If, like me, you use Emacs for your editor then you should use longlines for editing tex documents. It now seems to be a standard package in the Emacs lisp collection, so all you need is



(add-hook 'tex-mode-hook '(lambda () (longlines-mode 1)))

in your .emacs file.

4 Stage Three: Deciding on a Strategy

This probably ought to be Stage One, but I tend to find it easier to play with a system a little before deciding exactly how I'm going to use it. I've decided to base my system on the "Team collaboration, central style" workflow described in the Bazaar documentation. My reason for this is that in general I am the only person directly editing files, even in collaborative work, but I sometimes work on different computers.

So I store the repositories in a "central" location that I have read and write access to from anywhere on the internet. One advantage of bazaar here is that this central location doesn't have to have bazaar installed. At work, I have direct access to this location (via NFS) whilst elsewhere I get access via ssh. So my workflow is now as follows.

  1. Start a new project

    
    
    bzr init-rep --no-trees ~/.repository/papers/newpaper
    bzr init ~/.repository/papers/newpaper/main
    

    The central location is actually my home directory which is mounted on my office machine via NFS so I hide the repositories away to avoid the temptation of working directly in the repository and not on a checkout. This wouldn't cause any problems if it weren't for the fact that I find it easier to know what's going on if the different components are distinct. Maybe when I'm more familiar with the system I'll be less confusable.

  2. Checkout the project and work on it

    
    
    bzr checkout ~/.repository/papers/newpaper/main ~/current/papers/newpaper/main
    

    The current directory is where I've chosen to hold the working trees on my machine.

  3. Commit the changes

    
    
    bzr status
    bzr add <anything needing adding>
    bzr commit -m 'Fixed all errors'
    

Then repeat steps 2 and 3 until the paper (or whatever, I'm using this for lots of things now) is finished.

5 Useful commands

Here's a list of bazaar commands that I use (or think I will use) a lot.

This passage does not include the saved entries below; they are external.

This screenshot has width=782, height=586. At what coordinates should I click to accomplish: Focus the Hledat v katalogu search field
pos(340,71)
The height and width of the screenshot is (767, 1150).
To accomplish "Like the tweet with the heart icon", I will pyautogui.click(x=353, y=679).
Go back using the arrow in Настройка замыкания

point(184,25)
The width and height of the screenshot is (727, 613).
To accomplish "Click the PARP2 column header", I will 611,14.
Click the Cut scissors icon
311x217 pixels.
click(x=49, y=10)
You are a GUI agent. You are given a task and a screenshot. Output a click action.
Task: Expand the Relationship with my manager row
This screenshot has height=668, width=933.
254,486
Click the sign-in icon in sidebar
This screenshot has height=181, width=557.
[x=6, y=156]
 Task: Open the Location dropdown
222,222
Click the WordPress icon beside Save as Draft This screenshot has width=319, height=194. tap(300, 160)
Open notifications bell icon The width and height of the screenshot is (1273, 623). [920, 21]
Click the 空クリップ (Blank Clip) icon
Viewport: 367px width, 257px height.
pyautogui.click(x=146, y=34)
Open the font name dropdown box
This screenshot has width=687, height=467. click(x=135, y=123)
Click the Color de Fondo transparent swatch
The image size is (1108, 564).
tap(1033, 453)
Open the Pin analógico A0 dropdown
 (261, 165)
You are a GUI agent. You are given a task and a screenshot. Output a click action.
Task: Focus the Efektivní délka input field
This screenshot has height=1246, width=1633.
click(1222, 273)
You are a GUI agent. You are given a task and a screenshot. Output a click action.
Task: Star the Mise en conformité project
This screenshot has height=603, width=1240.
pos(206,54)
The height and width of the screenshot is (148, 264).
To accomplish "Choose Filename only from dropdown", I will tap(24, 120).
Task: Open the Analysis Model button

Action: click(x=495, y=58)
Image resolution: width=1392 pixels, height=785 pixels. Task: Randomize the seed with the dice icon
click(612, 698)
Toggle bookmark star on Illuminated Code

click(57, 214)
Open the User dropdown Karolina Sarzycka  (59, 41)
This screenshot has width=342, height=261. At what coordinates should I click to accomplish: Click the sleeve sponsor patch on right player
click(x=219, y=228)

bzr init-repo --no-trees ~/.repository/projectbase
bzr init ~/.repository/projectbase/branch
bzr checkout ~/.repository/probjectbase/branch mewhere/to/work/on/it
bzr status
bzr add <files>
bzr diff [-r revid]
bzr commit -m 'Message'
bzr branch ~/.repository/projectbase/origbranch epository/projectbase/newbranch
bzr tag name_of_tag

Tags and commits on a checkout get sent straight to the central repository.